Task description ▸ Count lines holding the string "computer" in the data that follows. Reply with one number only.

(Stored records)
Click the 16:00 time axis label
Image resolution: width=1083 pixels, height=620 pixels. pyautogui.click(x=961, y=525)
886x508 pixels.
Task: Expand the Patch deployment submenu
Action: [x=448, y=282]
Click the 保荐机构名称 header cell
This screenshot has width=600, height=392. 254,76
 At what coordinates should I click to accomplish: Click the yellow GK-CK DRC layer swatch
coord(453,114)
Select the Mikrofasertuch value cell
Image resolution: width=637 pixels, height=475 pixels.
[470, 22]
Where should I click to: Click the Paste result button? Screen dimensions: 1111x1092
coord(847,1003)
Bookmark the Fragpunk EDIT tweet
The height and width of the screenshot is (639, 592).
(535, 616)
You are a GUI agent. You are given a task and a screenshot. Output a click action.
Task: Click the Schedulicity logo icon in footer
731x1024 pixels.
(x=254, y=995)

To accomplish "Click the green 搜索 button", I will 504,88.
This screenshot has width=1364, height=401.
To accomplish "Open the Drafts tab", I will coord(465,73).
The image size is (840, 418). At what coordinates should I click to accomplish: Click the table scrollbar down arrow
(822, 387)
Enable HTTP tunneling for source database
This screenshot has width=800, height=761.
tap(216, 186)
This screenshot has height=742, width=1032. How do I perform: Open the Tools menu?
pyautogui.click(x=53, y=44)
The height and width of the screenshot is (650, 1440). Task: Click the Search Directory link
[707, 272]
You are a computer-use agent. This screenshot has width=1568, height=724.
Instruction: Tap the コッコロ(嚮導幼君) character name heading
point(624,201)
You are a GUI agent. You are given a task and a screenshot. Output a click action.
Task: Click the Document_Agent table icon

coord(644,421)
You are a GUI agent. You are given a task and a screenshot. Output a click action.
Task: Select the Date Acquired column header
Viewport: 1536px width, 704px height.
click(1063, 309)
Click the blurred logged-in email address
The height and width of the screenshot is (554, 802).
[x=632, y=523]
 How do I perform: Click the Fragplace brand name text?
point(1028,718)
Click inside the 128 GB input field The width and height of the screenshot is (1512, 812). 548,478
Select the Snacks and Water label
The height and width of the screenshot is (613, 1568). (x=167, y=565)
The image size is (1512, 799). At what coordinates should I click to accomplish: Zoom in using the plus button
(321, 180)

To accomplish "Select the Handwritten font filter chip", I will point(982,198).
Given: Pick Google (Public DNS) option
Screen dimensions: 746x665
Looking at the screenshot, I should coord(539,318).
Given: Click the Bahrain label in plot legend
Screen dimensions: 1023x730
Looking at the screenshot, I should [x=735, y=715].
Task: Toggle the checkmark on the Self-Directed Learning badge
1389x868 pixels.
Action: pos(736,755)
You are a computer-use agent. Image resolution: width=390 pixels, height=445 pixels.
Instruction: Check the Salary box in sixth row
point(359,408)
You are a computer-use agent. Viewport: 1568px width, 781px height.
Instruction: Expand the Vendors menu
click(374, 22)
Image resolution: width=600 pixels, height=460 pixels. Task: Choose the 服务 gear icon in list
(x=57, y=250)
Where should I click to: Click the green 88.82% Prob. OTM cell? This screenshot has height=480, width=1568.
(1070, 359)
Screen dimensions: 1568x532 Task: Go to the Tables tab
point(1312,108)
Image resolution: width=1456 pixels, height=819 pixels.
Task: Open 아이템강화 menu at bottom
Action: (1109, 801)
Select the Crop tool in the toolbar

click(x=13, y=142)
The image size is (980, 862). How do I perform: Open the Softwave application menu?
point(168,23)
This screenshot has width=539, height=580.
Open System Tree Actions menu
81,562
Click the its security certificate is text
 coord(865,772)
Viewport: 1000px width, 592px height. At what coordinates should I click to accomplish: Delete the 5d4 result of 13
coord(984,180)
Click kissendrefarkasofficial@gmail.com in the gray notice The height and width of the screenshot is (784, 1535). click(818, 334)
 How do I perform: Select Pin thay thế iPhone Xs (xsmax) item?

Output of the exercise ▸ 3